Page excerpt:
--------------------

BRIEF DESCRIPTION OF THE DRAWINGS

[0026]The subject matter described herein will now be explained with reference to the accompanying drawings of which:

[0027]FIG. 1A is a flow diagram illustrating a prior art Chakra ecosystem;

[0028]FIG. 1B is a flow diagram illustrating a prior art utilization of a Chakra execution trace;

[0029]FIG. 1C is a flow diagram of nodes in a prior art Chakra execution trace;

[0030]FIG. 2 is a block diagram illustrating an example system for emulating a distributed computing scenario using a graph-based representation of AI/ML workload execution with an expanded collective communication operation;

[0031]FIG. 3 is a flow diagram of an end-to-end Chakra fully cycle emulator integration utilizing a test platform;

[0032]FIG. 4A is a flow diagram illustrating a workload directed acyclic graph;

[0033]FIG. 4B is a flow diagram illustrating a state machine of an expansion of collective communication operations from FIG. 4A;

[0034]FIG. 5 is a high-level process diagram of a test platform;

[0035]FIG. 6 is a high-level process flow diagram showing a test platform in use;

[0036]FIG. 7A is a flow diagram illustrating a portion of an execution trace;

[0037]FIG. 7B is a flow diagram illustrating a collective communication expansion of the collective communication node in FIG. 7A for rank 0;

[0038]FIG. 7C is a flow diagram illustrating a collective communication expansion of the collective communication node in FIG. 7A for rank 1;

[0039]FIG. 8A is a display of ReduceScatter results for protocol RoCEv2;

[0040]FIG. 8B is a chart of the time and NPU ID of ReduceScatter results using protocol RoCEv2;

[0041]FIG. 8C is a partial display of emulator stream statistics using protocol RoCEv2; and

[0042]FIG. 9 is a flow diagram illustrating an example method for providing a testing and validation platform for machine learning lifecycle testing and validation.

DETAILED DESCRIPTION

[0043]The subject matter described herein includes methods, systems, and computer readable media for emulating a distributed computing scenario using a graph-based representation of AI/ML workload execution with an expanded collective communication operation. A test platform receives a graph-based representation of AI/ML workload execution, such as a Chakra execution trace, and expands the high-level collective communication operation represented by a collective communication node to low-level operations represented by send and receive nodes. This allows the user to view the communications among the send and receive nodes that carry out the collective communication algorithm. The test platform can define a finite state machine based on the expanded collective communication algorithm for utilization in a test case. The test platform can include an emulation engine and/or a simulation engine configured to emulate and/or simulate, respectively, a test case scenario implementing the test case with the expanded collective communication algorithm. A user can also revise the expanded collective communication by replacing a portion or all of the collective communication algorithm in the original execution trace with a different collective communication algorithm. For each emulated and/or simulated test case implementing an execution trace, the test platform can record and report performance metrics, such as job or collective completion time, allowing a user to compare the results with different collective communication algorithms and determine an optimal collective communication algorithm for the execution trace.

--------------------

Dataset content:
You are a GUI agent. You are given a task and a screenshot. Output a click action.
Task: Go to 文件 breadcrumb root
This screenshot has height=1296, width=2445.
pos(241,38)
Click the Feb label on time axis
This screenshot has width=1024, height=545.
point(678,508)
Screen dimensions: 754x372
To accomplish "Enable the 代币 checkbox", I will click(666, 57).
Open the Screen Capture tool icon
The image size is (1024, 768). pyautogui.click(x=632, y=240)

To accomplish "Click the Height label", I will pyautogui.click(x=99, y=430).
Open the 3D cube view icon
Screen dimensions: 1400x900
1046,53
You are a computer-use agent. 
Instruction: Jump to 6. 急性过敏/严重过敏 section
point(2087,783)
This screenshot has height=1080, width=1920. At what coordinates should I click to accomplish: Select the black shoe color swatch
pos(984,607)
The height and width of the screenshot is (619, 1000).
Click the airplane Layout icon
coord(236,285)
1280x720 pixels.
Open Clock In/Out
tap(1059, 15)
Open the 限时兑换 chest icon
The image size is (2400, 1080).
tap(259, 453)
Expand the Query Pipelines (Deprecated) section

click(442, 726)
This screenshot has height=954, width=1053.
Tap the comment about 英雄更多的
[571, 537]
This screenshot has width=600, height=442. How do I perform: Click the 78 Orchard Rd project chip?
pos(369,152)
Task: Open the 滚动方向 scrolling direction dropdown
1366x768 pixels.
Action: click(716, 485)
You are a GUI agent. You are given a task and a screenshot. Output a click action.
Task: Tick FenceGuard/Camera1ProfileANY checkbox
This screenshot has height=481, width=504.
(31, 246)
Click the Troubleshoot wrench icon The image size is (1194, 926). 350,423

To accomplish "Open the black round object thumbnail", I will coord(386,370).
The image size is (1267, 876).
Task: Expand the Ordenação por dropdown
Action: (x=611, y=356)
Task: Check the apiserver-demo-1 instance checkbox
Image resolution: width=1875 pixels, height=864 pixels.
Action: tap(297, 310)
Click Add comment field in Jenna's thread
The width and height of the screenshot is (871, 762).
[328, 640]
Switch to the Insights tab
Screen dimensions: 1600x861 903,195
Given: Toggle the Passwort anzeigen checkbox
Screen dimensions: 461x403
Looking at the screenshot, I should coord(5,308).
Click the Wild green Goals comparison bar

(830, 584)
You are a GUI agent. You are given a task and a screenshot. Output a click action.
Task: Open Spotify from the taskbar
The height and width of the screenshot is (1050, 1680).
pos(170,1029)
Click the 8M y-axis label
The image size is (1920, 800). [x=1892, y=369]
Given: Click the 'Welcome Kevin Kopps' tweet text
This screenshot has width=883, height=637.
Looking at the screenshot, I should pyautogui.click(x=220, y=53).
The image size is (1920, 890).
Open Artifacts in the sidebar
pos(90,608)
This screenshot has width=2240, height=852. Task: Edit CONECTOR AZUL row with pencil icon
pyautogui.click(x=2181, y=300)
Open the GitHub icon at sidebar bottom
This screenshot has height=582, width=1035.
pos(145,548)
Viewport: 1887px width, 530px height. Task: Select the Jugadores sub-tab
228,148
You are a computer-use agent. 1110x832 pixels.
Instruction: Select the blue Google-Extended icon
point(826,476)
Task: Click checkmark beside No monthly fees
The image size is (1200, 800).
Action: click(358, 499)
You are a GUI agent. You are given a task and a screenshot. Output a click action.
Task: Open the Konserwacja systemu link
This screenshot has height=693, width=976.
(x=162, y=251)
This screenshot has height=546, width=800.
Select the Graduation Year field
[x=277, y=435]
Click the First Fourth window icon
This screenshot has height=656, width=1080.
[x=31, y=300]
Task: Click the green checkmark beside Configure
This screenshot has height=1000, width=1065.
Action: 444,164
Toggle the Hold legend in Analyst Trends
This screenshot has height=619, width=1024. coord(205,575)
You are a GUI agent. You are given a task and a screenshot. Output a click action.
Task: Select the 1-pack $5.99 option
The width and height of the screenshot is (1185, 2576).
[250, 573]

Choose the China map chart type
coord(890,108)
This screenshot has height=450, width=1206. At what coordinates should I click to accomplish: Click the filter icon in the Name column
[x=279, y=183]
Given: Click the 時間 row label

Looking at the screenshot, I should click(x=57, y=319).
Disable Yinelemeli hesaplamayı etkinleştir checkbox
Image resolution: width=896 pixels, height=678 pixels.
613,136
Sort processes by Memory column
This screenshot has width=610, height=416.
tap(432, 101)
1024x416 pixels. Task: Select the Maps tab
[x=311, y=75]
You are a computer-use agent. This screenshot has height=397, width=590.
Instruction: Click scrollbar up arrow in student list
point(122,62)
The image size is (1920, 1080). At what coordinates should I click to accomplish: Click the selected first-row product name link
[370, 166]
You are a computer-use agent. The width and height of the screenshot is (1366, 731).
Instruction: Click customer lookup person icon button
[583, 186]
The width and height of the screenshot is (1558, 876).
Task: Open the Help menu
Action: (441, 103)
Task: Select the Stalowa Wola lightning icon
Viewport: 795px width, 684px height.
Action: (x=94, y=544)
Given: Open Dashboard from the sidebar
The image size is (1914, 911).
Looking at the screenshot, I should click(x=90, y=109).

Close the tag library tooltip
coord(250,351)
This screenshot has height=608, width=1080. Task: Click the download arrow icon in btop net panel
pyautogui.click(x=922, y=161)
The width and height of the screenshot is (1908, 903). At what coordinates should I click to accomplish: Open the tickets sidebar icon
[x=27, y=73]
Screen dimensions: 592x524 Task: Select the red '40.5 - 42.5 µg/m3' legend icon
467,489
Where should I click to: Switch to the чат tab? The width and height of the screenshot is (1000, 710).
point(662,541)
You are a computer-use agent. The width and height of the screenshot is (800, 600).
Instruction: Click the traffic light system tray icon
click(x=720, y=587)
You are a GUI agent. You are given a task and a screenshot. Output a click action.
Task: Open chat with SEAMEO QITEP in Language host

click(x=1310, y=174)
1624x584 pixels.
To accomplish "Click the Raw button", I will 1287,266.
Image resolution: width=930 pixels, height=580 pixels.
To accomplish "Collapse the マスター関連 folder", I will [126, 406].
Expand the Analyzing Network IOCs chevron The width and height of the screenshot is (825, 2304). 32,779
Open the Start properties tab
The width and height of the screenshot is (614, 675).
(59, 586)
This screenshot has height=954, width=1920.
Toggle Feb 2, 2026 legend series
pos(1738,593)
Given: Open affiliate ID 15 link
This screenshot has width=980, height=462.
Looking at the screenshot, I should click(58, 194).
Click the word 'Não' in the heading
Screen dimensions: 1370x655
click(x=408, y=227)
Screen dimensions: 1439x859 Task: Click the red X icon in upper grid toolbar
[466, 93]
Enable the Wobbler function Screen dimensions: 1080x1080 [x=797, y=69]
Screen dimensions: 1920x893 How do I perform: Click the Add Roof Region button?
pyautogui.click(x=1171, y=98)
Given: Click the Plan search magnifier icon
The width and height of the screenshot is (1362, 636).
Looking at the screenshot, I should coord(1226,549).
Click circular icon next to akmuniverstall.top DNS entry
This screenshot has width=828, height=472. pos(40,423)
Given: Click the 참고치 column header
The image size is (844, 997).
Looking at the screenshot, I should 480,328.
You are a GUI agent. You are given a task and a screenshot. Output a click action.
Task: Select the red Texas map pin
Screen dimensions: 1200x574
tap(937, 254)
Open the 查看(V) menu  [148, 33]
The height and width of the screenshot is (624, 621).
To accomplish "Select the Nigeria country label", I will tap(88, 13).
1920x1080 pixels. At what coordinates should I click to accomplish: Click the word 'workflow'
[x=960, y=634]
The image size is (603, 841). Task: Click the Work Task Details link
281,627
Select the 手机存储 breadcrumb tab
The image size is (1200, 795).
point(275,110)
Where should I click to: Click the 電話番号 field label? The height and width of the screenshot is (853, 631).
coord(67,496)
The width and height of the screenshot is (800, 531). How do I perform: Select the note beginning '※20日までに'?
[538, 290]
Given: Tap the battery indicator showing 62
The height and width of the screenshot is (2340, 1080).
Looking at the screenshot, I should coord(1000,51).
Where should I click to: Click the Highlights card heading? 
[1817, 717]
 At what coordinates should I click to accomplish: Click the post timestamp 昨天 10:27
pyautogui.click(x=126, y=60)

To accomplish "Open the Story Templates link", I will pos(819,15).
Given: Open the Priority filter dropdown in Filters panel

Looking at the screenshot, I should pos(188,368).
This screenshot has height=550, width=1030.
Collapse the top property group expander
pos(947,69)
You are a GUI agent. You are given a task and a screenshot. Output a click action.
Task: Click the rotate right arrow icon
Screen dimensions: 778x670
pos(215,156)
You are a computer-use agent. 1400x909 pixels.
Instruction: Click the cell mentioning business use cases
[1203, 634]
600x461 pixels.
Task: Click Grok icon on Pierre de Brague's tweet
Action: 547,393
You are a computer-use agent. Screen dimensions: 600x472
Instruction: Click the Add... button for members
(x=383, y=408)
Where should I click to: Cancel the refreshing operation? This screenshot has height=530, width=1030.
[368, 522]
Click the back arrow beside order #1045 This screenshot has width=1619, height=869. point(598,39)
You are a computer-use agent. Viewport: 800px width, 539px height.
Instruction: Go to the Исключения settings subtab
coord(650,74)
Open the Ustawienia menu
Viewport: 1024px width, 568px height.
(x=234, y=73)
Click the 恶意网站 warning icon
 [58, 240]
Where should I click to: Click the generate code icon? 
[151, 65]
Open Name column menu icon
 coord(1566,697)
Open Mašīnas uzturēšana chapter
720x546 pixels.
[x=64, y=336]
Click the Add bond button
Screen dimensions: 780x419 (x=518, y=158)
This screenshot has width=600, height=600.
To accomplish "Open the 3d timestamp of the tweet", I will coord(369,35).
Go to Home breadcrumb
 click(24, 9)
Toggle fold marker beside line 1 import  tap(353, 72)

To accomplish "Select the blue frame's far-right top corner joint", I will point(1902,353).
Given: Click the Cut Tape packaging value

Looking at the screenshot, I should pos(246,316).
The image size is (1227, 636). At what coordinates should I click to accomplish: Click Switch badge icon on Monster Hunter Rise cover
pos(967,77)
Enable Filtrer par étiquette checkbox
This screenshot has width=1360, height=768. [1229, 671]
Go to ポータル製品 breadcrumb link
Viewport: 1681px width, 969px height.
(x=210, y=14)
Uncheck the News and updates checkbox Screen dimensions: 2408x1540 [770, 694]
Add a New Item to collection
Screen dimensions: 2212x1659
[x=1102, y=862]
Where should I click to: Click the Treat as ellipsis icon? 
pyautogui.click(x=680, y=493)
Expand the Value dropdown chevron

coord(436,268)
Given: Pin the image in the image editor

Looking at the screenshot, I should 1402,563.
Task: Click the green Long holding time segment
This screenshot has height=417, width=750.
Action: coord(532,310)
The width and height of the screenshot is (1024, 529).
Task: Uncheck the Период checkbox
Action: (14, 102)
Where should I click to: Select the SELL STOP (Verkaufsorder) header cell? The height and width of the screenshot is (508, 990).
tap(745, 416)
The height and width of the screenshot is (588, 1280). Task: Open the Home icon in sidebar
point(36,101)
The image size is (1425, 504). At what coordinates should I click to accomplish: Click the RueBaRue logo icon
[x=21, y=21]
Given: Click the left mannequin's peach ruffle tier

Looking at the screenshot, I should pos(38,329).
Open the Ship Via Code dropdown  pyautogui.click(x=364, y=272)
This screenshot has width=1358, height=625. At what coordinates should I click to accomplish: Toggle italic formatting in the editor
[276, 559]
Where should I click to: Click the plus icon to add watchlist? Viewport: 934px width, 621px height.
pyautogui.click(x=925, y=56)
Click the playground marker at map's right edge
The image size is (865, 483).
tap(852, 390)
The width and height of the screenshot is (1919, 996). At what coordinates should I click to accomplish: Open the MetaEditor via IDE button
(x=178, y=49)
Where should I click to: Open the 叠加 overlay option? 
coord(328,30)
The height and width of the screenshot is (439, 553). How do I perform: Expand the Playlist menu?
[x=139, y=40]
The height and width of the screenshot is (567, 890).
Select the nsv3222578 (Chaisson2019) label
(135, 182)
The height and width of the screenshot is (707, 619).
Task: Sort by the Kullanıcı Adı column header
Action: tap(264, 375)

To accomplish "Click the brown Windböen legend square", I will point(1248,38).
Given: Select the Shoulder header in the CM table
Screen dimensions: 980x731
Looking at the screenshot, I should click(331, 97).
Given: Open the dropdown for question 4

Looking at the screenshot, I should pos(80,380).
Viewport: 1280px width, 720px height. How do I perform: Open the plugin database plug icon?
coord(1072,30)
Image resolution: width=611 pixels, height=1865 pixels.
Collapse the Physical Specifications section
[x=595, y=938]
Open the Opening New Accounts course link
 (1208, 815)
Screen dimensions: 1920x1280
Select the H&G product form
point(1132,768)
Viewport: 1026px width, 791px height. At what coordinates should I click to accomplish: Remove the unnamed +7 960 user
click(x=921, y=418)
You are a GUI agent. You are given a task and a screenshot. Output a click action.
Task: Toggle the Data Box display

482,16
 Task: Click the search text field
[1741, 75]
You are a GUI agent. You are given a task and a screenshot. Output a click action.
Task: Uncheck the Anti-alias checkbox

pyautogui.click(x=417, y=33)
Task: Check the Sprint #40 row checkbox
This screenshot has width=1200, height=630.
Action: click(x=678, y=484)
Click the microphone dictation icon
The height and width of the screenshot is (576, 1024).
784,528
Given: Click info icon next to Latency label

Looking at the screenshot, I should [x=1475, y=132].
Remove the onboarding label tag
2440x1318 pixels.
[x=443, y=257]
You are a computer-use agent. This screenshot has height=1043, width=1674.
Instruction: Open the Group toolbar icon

--------------------

Exercise tasks:
[1] Answer these from the patent excerpt on emulating AI/ML workloads:
(a) What does FIG. 5 depict?
(b) Which figure shows the collective communication expansion for rank 1?
(c) Into what does the test platform expand the high-level collective communication operation?
[2] Carry on the patent excerpt on emulating AI/ML workloads from its final sentence.

Results in order:
[1]
(a) A high-level process diagram of a test platform.
(b) FIG. 7C.
(c) Low-level operations represented by send and receive nodes.

[2]
[0044]FIG. 1A is a flow diagram 100 illustrating the prior art Chakra ecosystem. Chakra provides an open, interoperable graph-based depiction of AI/ML workload execution with the Chakra execution trace. The Chakra execution trace is a standardized schema for performance modeling. The Chakra execution trace captures core operations—including compute, memory, and communication—along with their dependencies, timing, and metadata to facilitate benchmarking and optimization of AI/ML training and usage across a distributed computing system. At trace collection 102, Chakra gathers one or more traces, such as execution traces and profiler traces, based on AI workloads and stores them in a trace database. The traces can come from different sources, such as different companies, that utilize different hardware platforms and generate traces in different formats. Chakra can also receive execution traces from synthetic trace generators. At execution trace synthesis 104, Chakra analyzes the received traces and combines them to generate a new Chakra execution trace. At use cases 106, Chakra can implement the Chakra execution trace using a simulator or emulator, and create a benchmark based on the resulting performance of the Chakra execution trace, and adjust the execution traces and replay the simulation or emulation to compare performances of altered Chakra execution traces with the benchmark from the original Chakra execution trace.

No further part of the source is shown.